Key Points:

  • Critical function provided is that of shoulder abduction; also contributes to lateral/external shoulder rotation.
  • Originates from roots C5, C6

EXAMINATION
Physical examination of the axillary nerve includes both motor and sensory examination. The motor examination involves testing the deltoid and teres minor muscles. The deltoid muscle is the easiest to examine — by testing shoulder abduction.

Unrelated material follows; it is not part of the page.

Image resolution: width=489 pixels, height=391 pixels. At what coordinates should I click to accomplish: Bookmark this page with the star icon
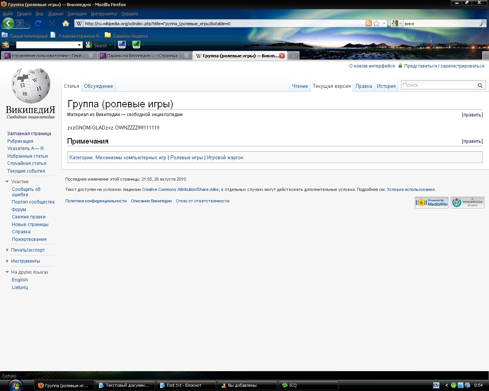tap(376, 23)
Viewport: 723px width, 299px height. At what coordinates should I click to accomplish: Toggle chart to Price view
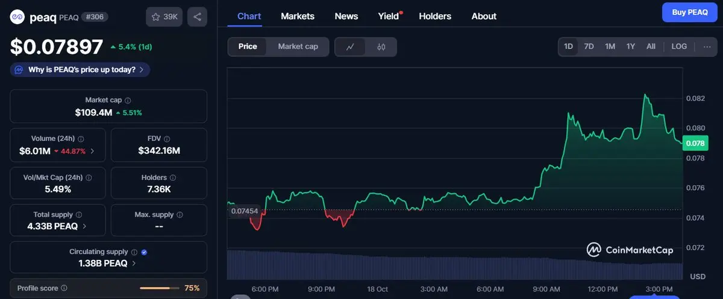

Detailed Examination Links:

  • Deltoid
  • Teres minor
  • Superior lateral cutaneous nerve

Summarized Examination:

  • Physical examination of the axillary nerve includes both motor and sensory examination.
  • The motor examination involves testing the deltoid and teres minor muscles.
  • The deltoid muscle has 3 components (anterior/middle/posterior) and is most quickly and easily tested by palpation at the shoulder while having the patient perform resisted shoulder abduction.
  • The teres minor muscle is tested by similar maneuvers as for those for the infraspinatus muscle (innervated by suprascapular nerve), as both provide lateral/external rotation of the shoulder.
  • The sensory examination involves testing sensation over the superior lateral cutaneous aspect of the shoulder which is innervated by the superior lateral cutaneous nerve.

Pathological Findings:

  • In patients with isolated axillary nerve injury, some shoulder abduction and external rotation is preserved through suprascapular nerve function (to the supraspinatus [should abduction] and infraspinatus [external rotation] muscles).  However, obvious atrophy of the deltoid is visible (especially in young, muscular patients) on the affected side, and sensation at the lateral shoulder is absent.
  • The axillary nerve can, in rare cases, be entrapped at the quadrangular space (bordered by teres minor, teres major the long head of the triceps and the humeral bone. This is the space through which the axillary nerve travels from the anterior to posterior aspect of the arm.

Clinical Relevance:

  • While axillary nerve function is important, if both axillary and suprascapular nerve function is absent (as is seen in upper brachial plexus injury patterns), suprascapular nerve function “trumps” axillary nerve function on the reconstructive ladder and should be preferentially restored.
  • In axillary nerve injuries when the denervation time permits (less than 3-6 months is ideal), restoration of elbow flexion can be accomplished by radial to axillary nerve transfer where the medial triceps motor branch is transferred to the deltoid muscle branch, and a radial innervated sensory branch is transferred to the axillary innervated sensory branch.
  • In delayed presentations or chronic upper brachial plexus injuries with loss of both axillary and suprascapular nerve function, trapezius muscle transfer provides an alternative option to shoulder arthrodesis for improved shoulder function.

Relevant Anatomy:
Innervation

  • Roots: C5, C6.
  • Nerve: Axillary nerve.
  • Muscles Innervated: Deltoid, teres minor.
  • Sensory Distribution Innervated: Superior lateral cutaneous nerve.
  • Innervation Route:
    • C5C6 → posterior cord → axillary nerve → deltoid.
    • C5C6 → posterior cord → axillary nerve → teres minor.
    • C5C6 → posterior cord → axillary nerve → superior lateral cutaneous nerve.